My children lost their father years ago and encourage his grandpa role, but my husband is jealous of their deceased father. Yesterday we attended my grandson’s birthday party, and he was sullen and pushed to leave early. He’s not speaking to me today to punish me. I do not reinforce this childish behavior by begging his attention. I continue to enjoy life, remain cordial and connect with others. I have my life and career at 70 but he puts a damper on joy.

– Joyful Grandmother

Dear Joyful: Good for you for not putting up with this behavior. It sounds like you’ve done a lot of work to understand where he’s coming from and to help him to feel comfortable. But some of his behavior bears the hallmarks of emotional abuse, which puts this in a different category.

Specifically, his jealousy, his push to have you both leave a family gathering, and now the silent treatment. He may not have the tools to handle the emotions he’s feeling, but he needs to know that these tactics put you and your relationship in danger.

Though he didn’t have good grandparent or parental relationships, there are resources available to help him break the cycle and learn new tools. The National Domestic Violence Hotline (thehotline.org) has steps to take and advocates who can help him navigate a change. Restarting therapy, with a focus on the way his behavior is impacting his family is also a good option that he should definitely take.

It’s important that you have the support you need to continue to feel the joy of parenthood and grandparenthood. Please don’t be afraid to reach out to a friend or the Hotline to share what’s going on and get help in talking to your husband.

Dear Eric: I am in my early 70s and most of my friends are also in their 70s. I forget things now and so do my friends. But some are forgetting way more than others. So, when I talk to a friend, and they respond to something I have said before as if it were new, what do I say?

Often it is something we discussed as opposed to mentioned. And often it has been discussed more than once. It seems to be every time I talk to one friend in particular. Most of the forgotten stuff is not monumental. It can be a book or a conversation with each other.
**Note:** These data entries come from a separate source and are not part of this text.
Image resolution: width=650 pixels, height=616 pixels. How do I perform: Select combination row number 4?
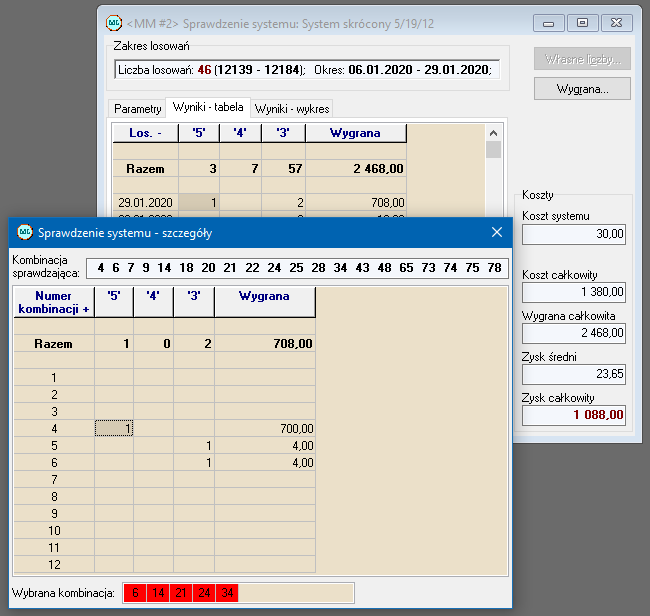53,428
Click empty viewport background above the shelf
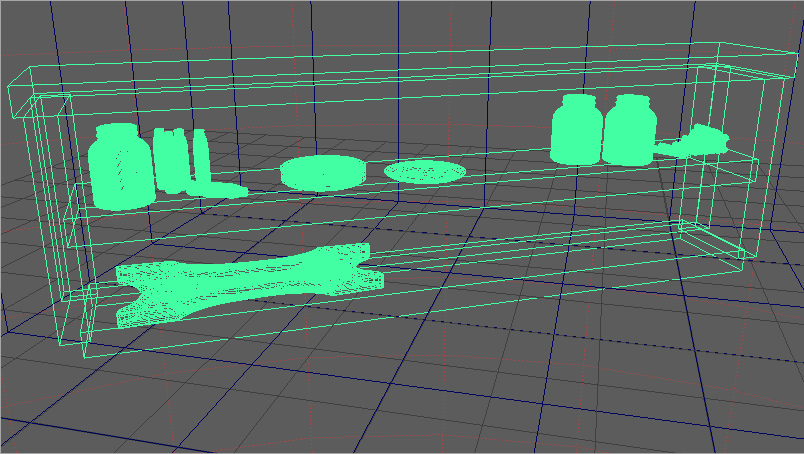Viewport: 804px width, 454px height. click(x=300, y=25)
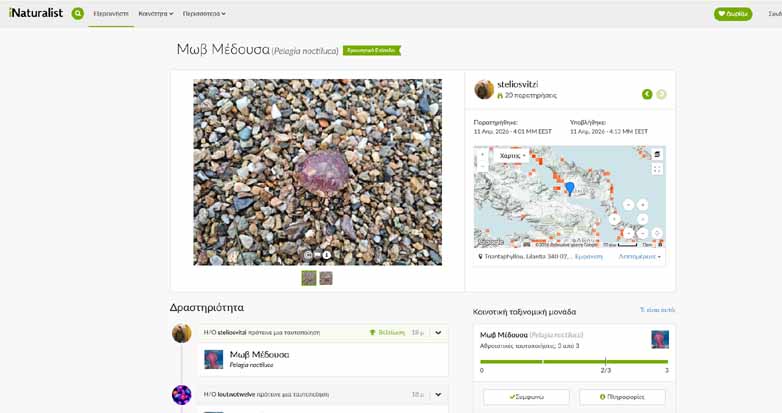Image resolution: width=782 pixels, height=413 pixels.
Task: Click the community taxon agreement progress bar
Action: [574, 361]
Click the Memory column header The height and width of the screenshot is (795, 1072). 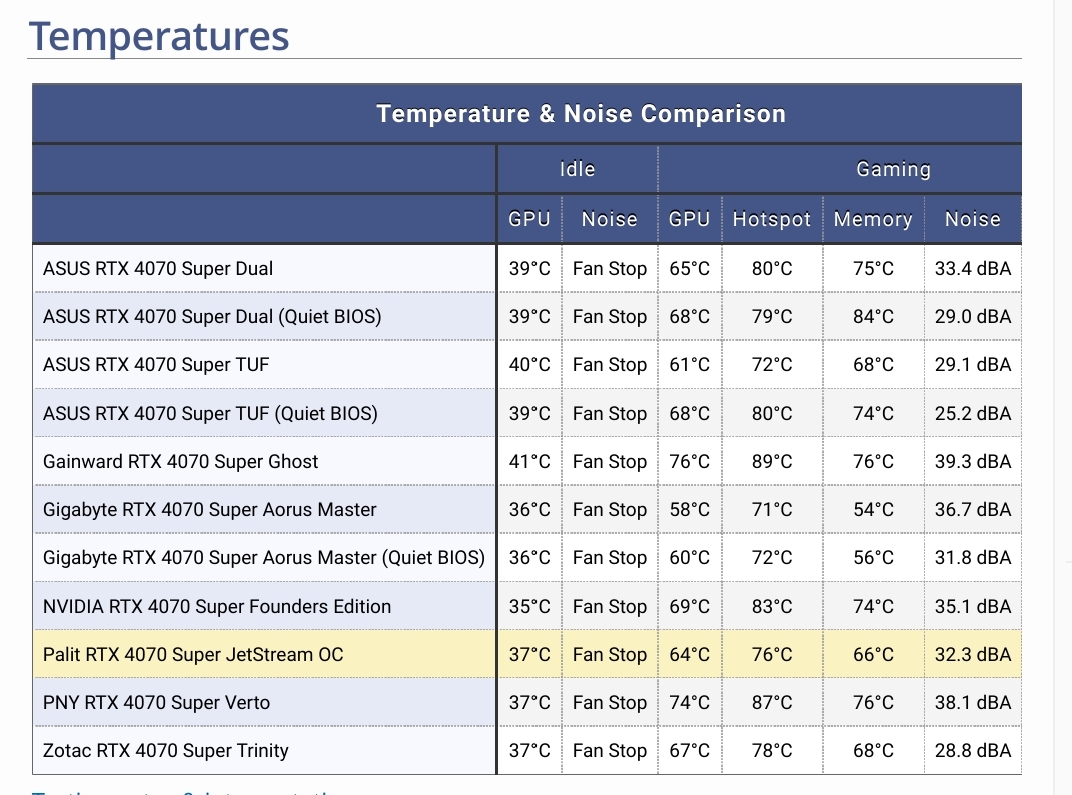[x=873, y=219]
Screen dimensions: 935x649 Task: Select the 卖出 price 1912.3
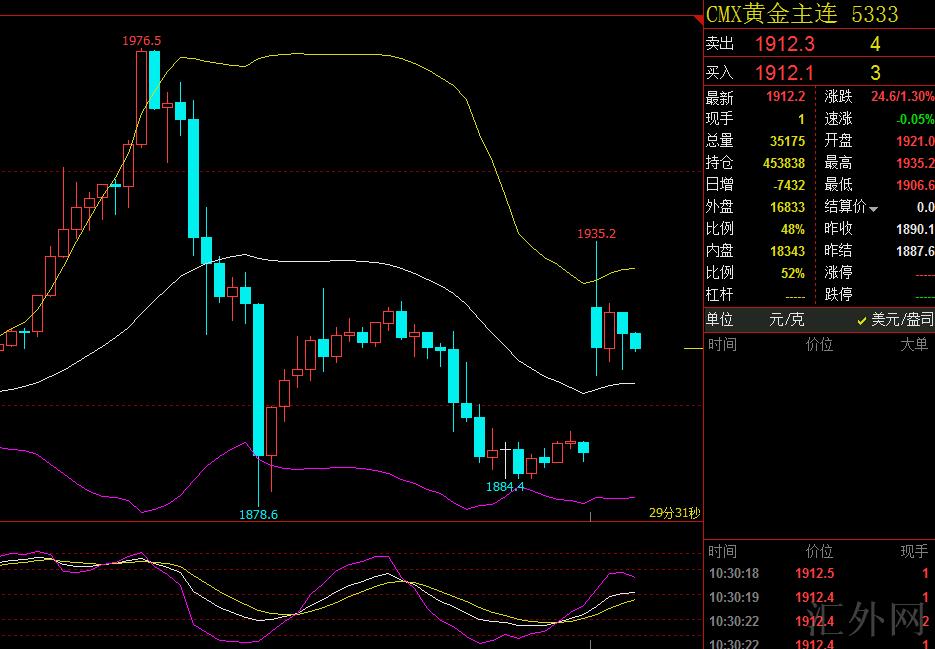pyautogui.click(x=784, y=44)
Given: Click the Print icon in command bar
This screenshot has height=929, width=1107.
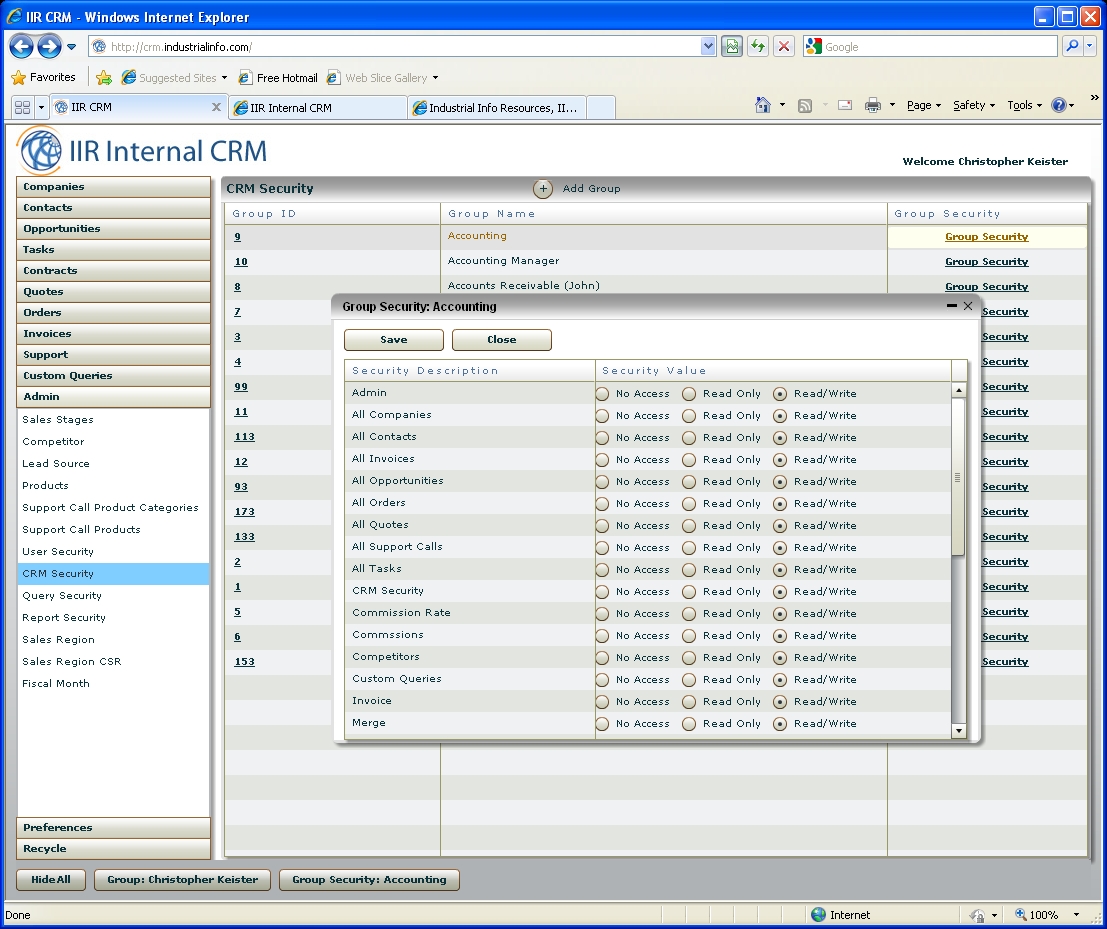Looking at the screenshot, I should [872, 105].
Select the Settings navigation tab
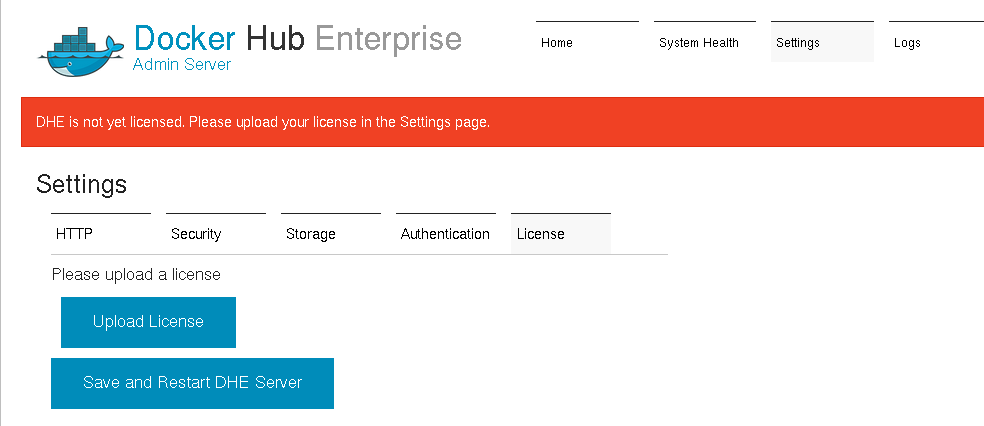984x426 pixels. (x=822, y=42)
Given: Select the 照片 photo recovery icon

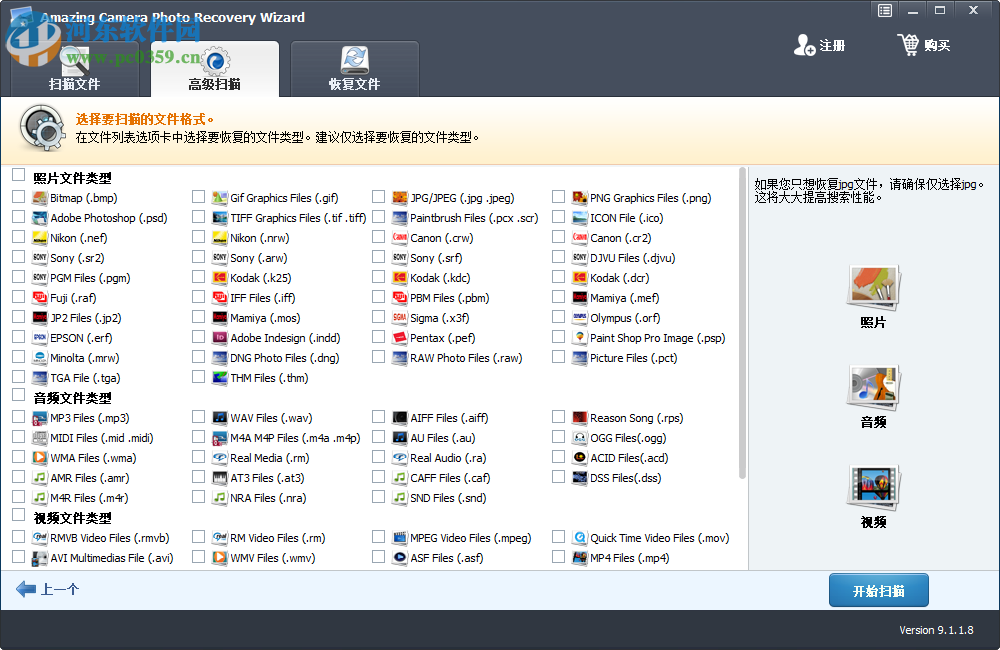Looking at the screenshot, I should coord(872,290).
When I forgot something with the forgetful friend, I was admonished with a strong “I told you that” and actually she did but I did not have a chance to explain why I forgot. Maybe this is a normal part of getting older or maybe I am making too much of it, but it is beginning to bother me.

– Memory Concern

Dear Memory: While the things your friend forgets may not be monumental, they could be an indication of a larger problem, so it’s good that you noticed it. Even if it’s a normal part of your friend’s aging process, keeping track of aspects that concern you, practicing patience with your friend and having calm, compassionate one-on-one conversations about what you’ve noticed, are good first steps.

The website for the Alzheimer’s Association (alz.org) has a 10-step guide to approaching memory concerns in others. The major components are:

  • Assessing the situation – noting changes, considering what else is going on, and determining if others have noticed anything wrong.
  • Taking action through conversation – giving specific examples of behavior you noticed and asking if your friend is concerned.
  • Reaching out for help – educating yourself, calling the association’s hotline, offering to attend a doctor’s visit with your friend.

Experiencing these kinds of changes in yourself and others can be scary and isolating, so I’m glad you’re looking out for your friend. You don’t have to solve the problem or even diagnose anything. There are professionals and free resources out there well-suited for that. But speaking to your friend with kindness and patience may help her feel comfortable enough to take the next step in caring for herself.